TEXTO EXTRAÍDO -
A pesar de sus progresos, Rouland seguía siendo aburrido. No nos hemos vuelto a ver, pero este reencuentro me planteó una pregunta. En mi mundo, lo que me proponía era simplemente reclutarlo para el equipo de rugby como extremo de la línea de tres cuartos. No tenía ningún motivo para despreciar a aquella amable señora que vestía de forma extraña. Pero en su mundo, esta historia había provocado una feliz transformación. Rouland descubría que podía dejar de sentir vergüenza. Al verse observado por una tercera persona, el tormento que le causaba la profesión de su madre dejaba aflorar un apaciguamiento.
El trabajo psicológico estaba aún por hacer, pero él empezaba a creer que podía realizarlo, porque acababa de comprender que es posible modificar un sentimiento. Mi mala comedia había puesto en escena un significado importante para él. Mi incómoda amabilidad le había dado un poco de esperanza.
El sentido que atribuíamos a un mismo escenario de comportamiento era diferente en nuestros respectivos casos. No era en el acto donde había que buscar la diferencia, sino en nuestras historias privadas: pequeña intriga para mí, conmoción afectiva para él. Cincuenta años más tarde, me enteraba asombrado de que había actuado como tutor de resiliencia para Rouland.
Creyó en la luz porque estaba en la oscuridad. Yo, que vivía a plena luz, no había sabido ver nada. Yo percibía una realidad que para mí no tenía demasiado sentido: una señora me ofrecía demasiados bombones, se estaba bien en su agradable piso, me preguntaba cómo lograba respirar con su faja, apretada para abombar sus senos. Prisionero del presente, yo me hallaba fascinado, mientras que Rouland, por su parte, vivía un instante fundacional.

INFORMACIÓN MOSTRADA -
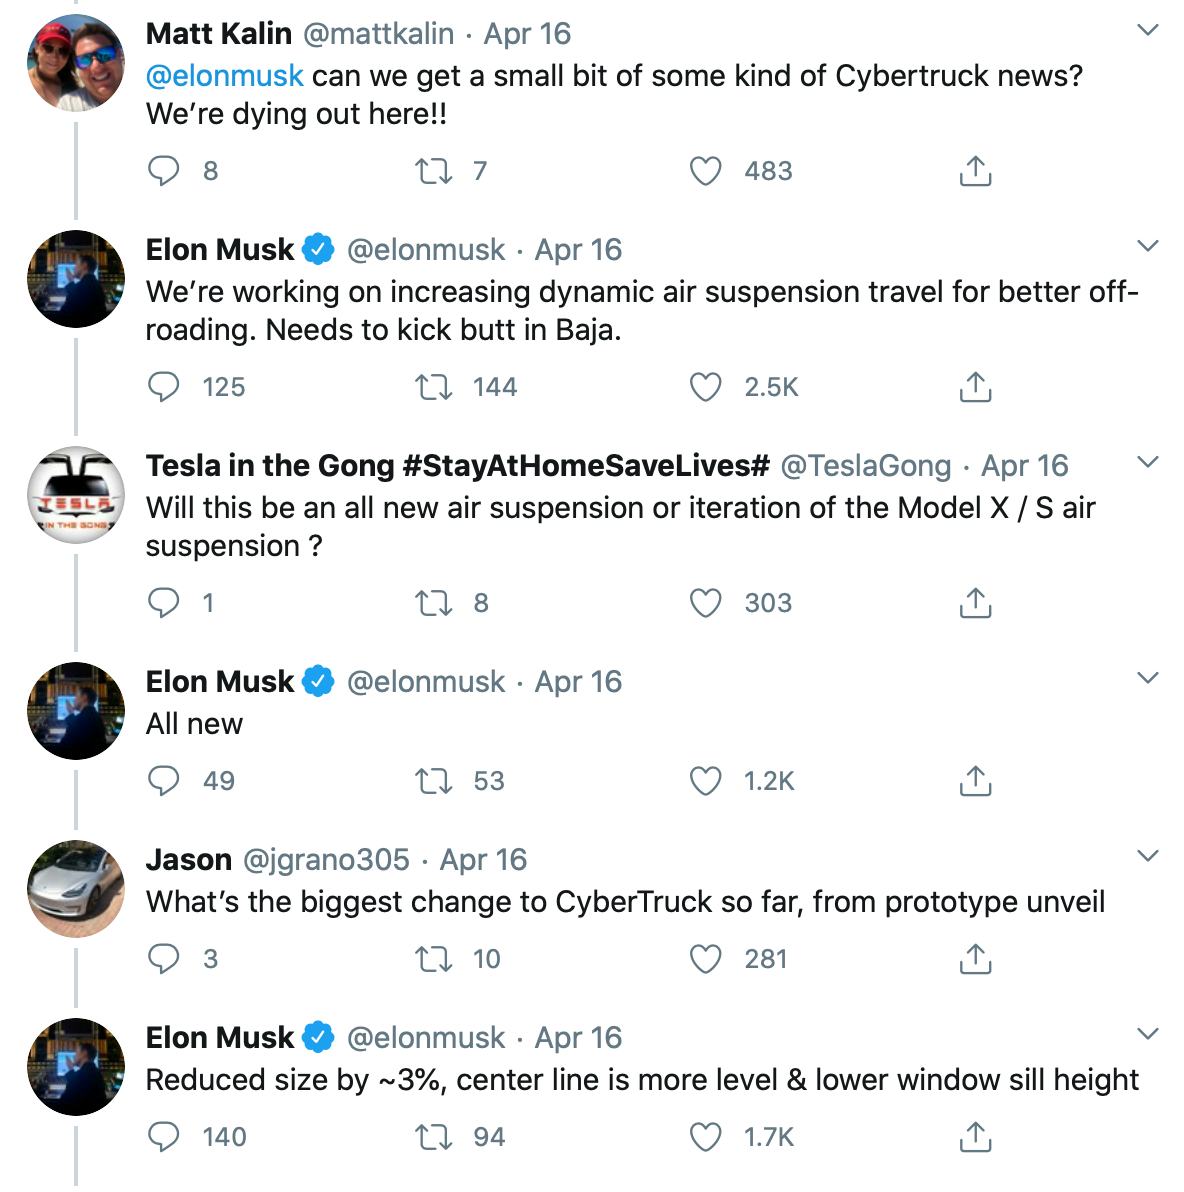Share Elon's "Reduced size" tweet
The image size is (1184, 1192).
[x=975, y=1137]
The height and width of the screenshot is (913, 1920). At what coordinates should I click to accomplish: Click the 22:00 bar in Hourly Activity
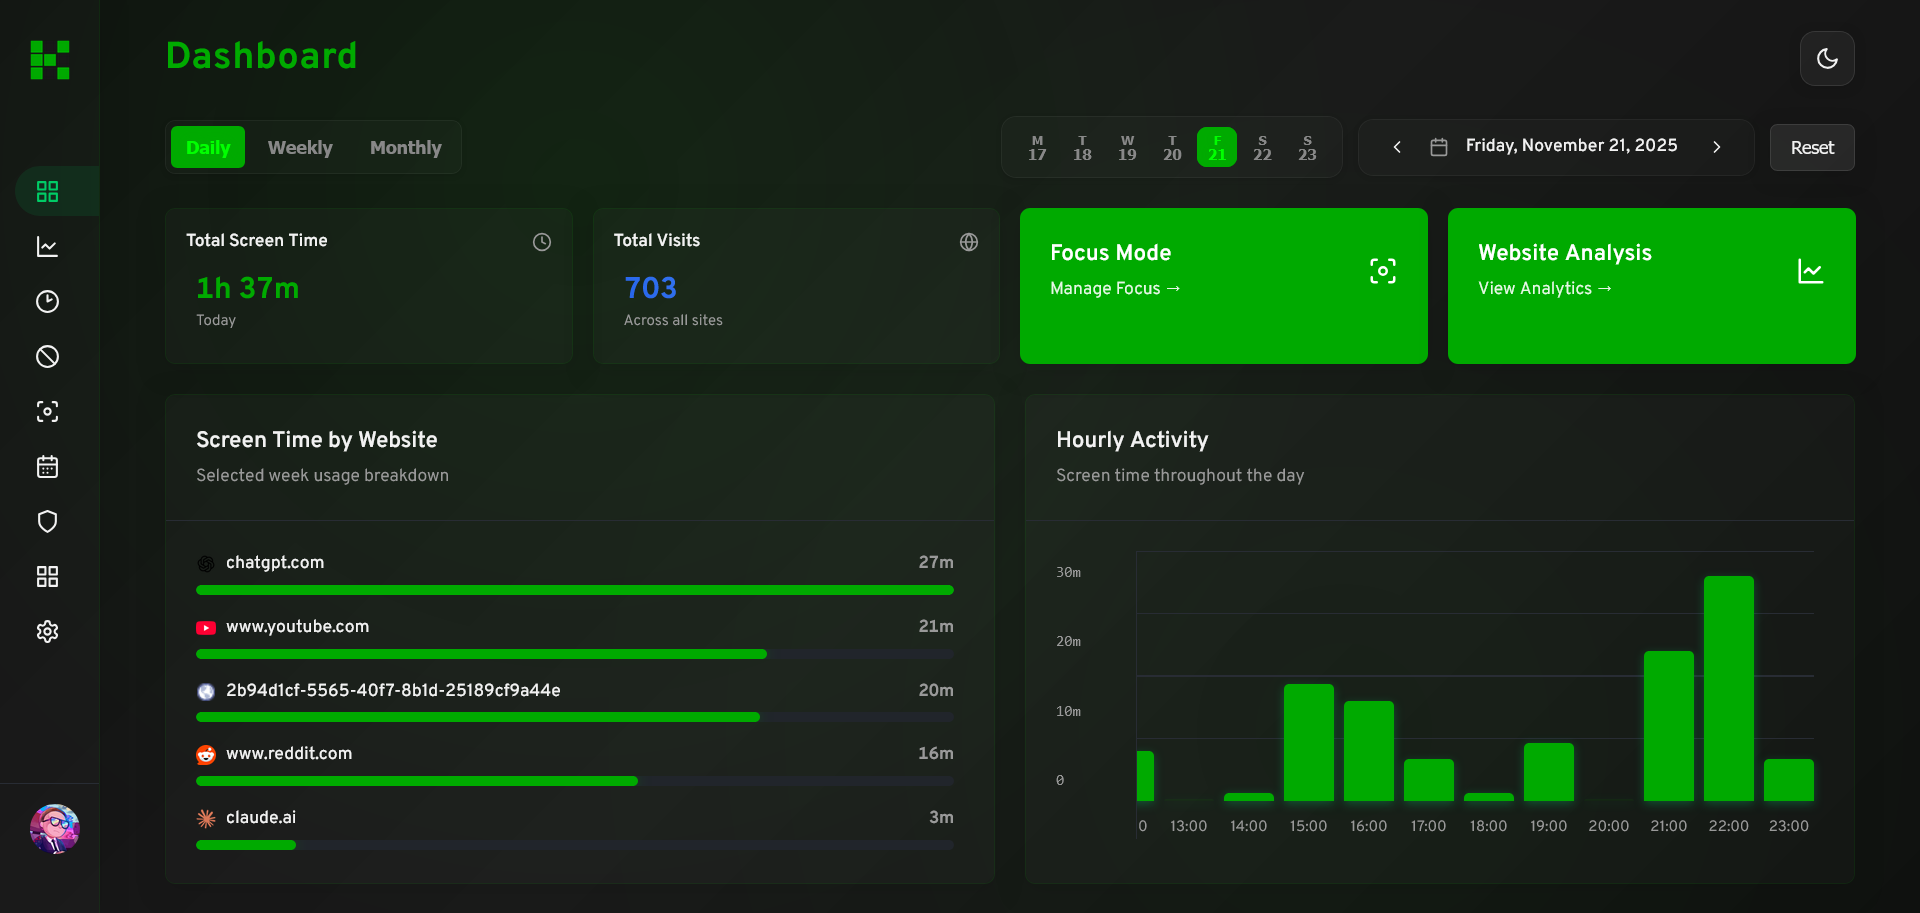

QUÉ HACER -
1. Indica si cada afirmación concuerda con el texto extraído y cita entre comillas las palabras que lo deciden: (a) el narrador y Rouland volvieron a verse después de aquel reencuentro; (b) el narrador pretendía reclutar a Rouland para el equipo de rugby; (c) Rouland vivía un instante fundacional.
2. Responde con datos del texto extraído:
(a) ¿Qué puesto debía ocupar Rouland en el equipo de rugby?
(b) ¿Cuántos años después supo el narrador que había actuado como tutor de resiliencia?
(c) ¿Qué le ofrecía la señora al narrador en exceso?
3. Copia literalmente el fragmento del texto extraído que va desde «El sentido que» hasta «un instante fundacional.».
El listado no guarda ninguna relación con el texto extraído.

SOLUCIONES POR TAREA -
1.
(a) No: «No nos hemos vuelto a ver».
(b) Sí: «lo que me proponía era simplemente reclutarlo para el equipo de rugby como extremo de la línea de tres cuartos».
(c) Sí: «Rouland, por su parte, vivía un instante fundacional».

2.
(a) Extremo de la línea de tres cuartos.
(b) Cincuenta años.
(c) Bombones.

3.
El sentido que atribuíamos a un mismo escenario de comportamiento era diferente en nuestros respectivos casos. No era en el acto donde había que buscar la diferencia, sino en nuestras historias privadas: pequeña intriga para mí, conmoción afectiva para él. Cincuenta años más tarde, me enteraba asombrado de que había actuado como tutor de resiliencia para Rouland.
Creyó en la luz porque estaba en la oscuridad. Yo, que vivía a plena luz, no había sabido ver nada. Yo percibía una realidad que para mí no tenía demasiado sentido: una señora me ofrecía demasiados bombones, se estaba bien en su agradable piso, me preguntaba cómo lograba respirar con su faja, apretada para abombar sus senos. Prisionero del presente, yo me hallaba fascinado, mientras que Rouland, por su parte, vivía un instante fundacional.